Hutchison Ports Thailand has introduced six electric autonomous terminal tractors as part its technology transformation. The further use of automated transfer carriers is under development for Hutchison Ports Stockholm.

It is important to note that while digitalisation and automation may change the nature of some jobs, they also create new job opportunities for equipment operators to be re-tooled and trained on the latest technologies as well as offering better workplace safety and wellbeing.

With the right focus, a future-fit port will offer even more employment and be even more inclusive than it is today.

 

Autonomous truck technology at Hutchison Ports Thailand

In 2020, Hutchison Ports Thailand began piloting cutting-edge technology in truck automation with the commissioning of six fully electric and autonomous trucks at the Terminal D facility at Laem Chabang Port, Thailand.

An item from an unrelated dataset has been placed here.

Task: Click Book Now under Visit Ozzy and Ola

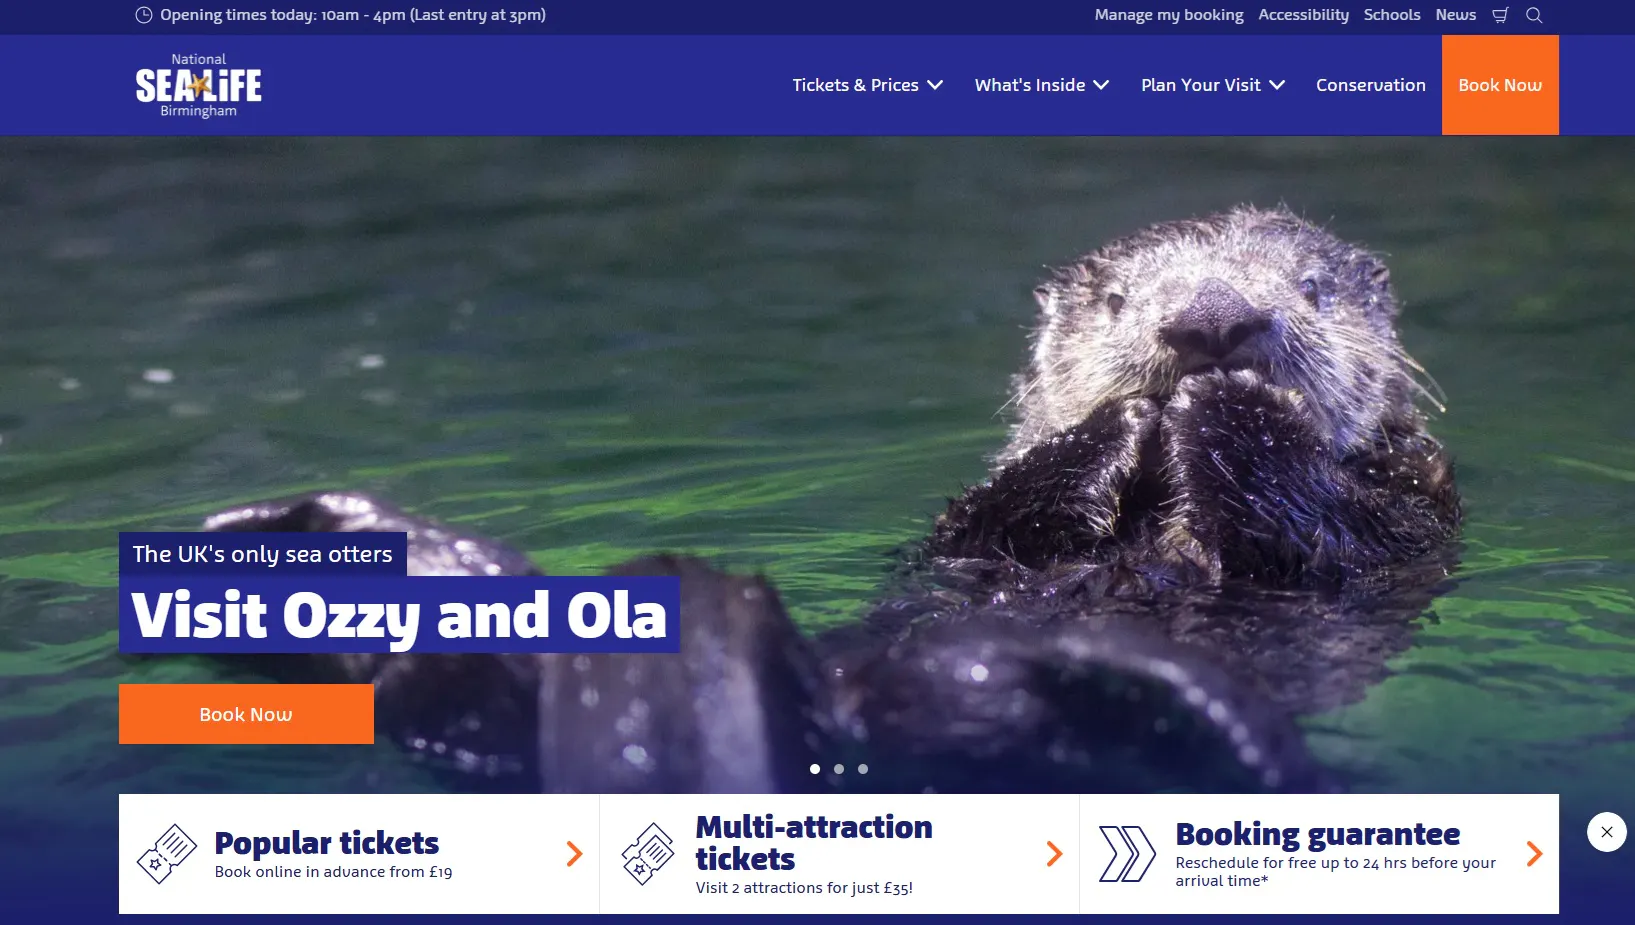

Equipped with advanced AI machine-learning technology and a data transmission system, the autonomous trucks can operate non-stop for more than 24 hours. The trucks utilise an advanced light detection and range technology, through which they can instantaneously detect and survey their surroundings in all directions, generating a precise, internal 3D map enabling them to accurately analyse and avoid obstacles and collisions.

5G

The advent of 5G and IoT technology will bring the technological and smart capabilities of a port to a whole new level. A partnership between the Telecommunications division and Hutchison Ports Port of Felixstowe will test the potential of 5G in a port environment, a project which was chosen as part of the UK Government’s 5G Trials and Testbeds Programme. The project will begin in 2021 and test two use cases: enabling remote-controlled cranes via the transmission of CCTV; and deploying IoT sensors and AI to optimise the predicative maintenance cycle of the Ports’ 31 quay- side and 82 yard cranes. Harnessing the speed, low-latency and high-capacity of 5G, the project will demonstrate the productivity and efficiency gains of such technology both operationally and in terms of reduced greenhouse gas emissions as a result of fuel efficiencies.

Further, with the use of automated transfer carriers in development for Hutchison Ports Stockholm, low latency in wireless transmission is a critical requirement for safe and effective operations. Hutchison Ports is therefore also collaborating with the Group’s Telecommunications division to review the pathway to updating the terminal to 5G.